Under the context of "Made in China 2025", the technology of electronic industry is developing rapidly, and its product automatic production and packaging technology are comparatively mature. However, owing to many factors in the production process, the product appearance often has surface defects such as scratches, spots and indentation, which seriously affects the product quality. At present, the surface defect detection is still dominated by artificial detection, which has low detection efficiency, unstable accuracy and high labor cost, which seriously affect the product output. Surface defect detection technology based on computer vision and artificial intelligence technology is also gradually progressed. However, the image feature representation by traditional image processing methods is relatively low, and it is easy to be disturbed by illumination and noise, resulting in the unsatisfactory effect and performance of defect detection. Therefore, inspired by deep learning technology, this topic uses image processing, neural network semantic segmentation and other methods to study the surface defect detection of capacitor devices in electronic components.

For fear of avoiding the disturbance of background object on the detection results and improve the subsequent processing speed, a fast surface segmentation method of capacitor devices is studied. Based on the study of the characteristics of segmentation algorithms based on threshold, region and graph theory, a fast segmentation algorithm based on Otsu algorithm in HSV space is proposed. Then the segmentation results are morphologically processed to remove burrs and holes, and the complete area map of the capacitor surface is obtained.
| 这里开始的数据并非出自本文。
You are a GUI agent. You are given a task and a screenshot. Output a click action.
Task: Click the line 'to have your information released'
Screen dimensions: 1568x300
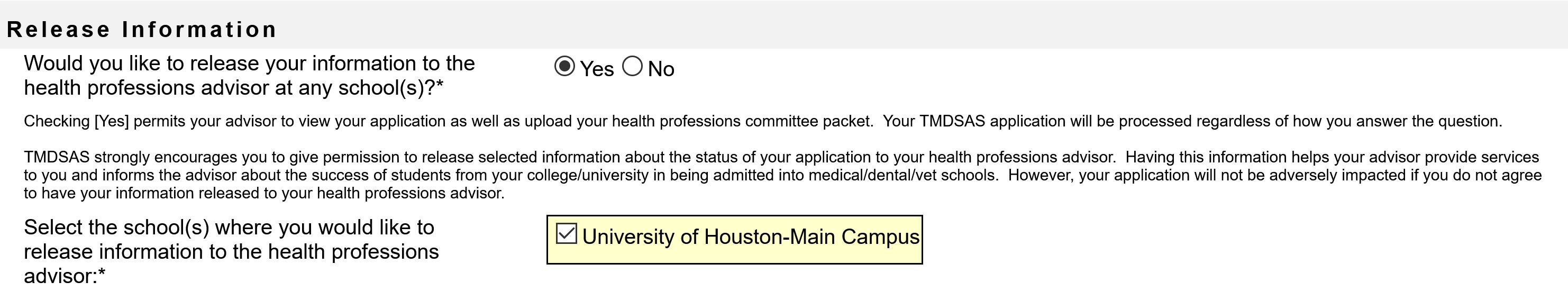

Because the traditional image feature extraction method has low representation of content, a surface defect preprocessing method based on three-channel Gabor convolution network is proposed to enhance the feature. Then, the classical deep semantic segmentation networks FCN, UNet and SegNet are introduced. Considering the pixel-level segmentation and efficiency, a fast surface defect detection model based on deeplabv3+ is adopted.

However, due to light interference, some black shadows or white stripes often appear on the boundary of capacitor devices, which is very easy to be misdetected as defects, resulting in low yield. Therefore, the device surface profile is used as guidance information to control the disturbance of light near the boundary. The edge contour extraction methods of Canny, HED and RCF are compared. The results show that the edge contour extracted by RCF method has better noise suppression on the device surface image, and is more suitable for guidance map.

Based on the above improvements, a surface defect detection method of film capacitance integrating Gabor convolution network and contour information as guidance information is proposed, and the visual effect, MIoU and classification accuracy of the proposed technique are confirmed on the dataset. Finally, the algorithm deployment and visualization interface based on PyQt and Pytoch are designed and implemented, and the detection effect and performance are displayed. It has good application value in the research of surface defect detection of capacitor devices.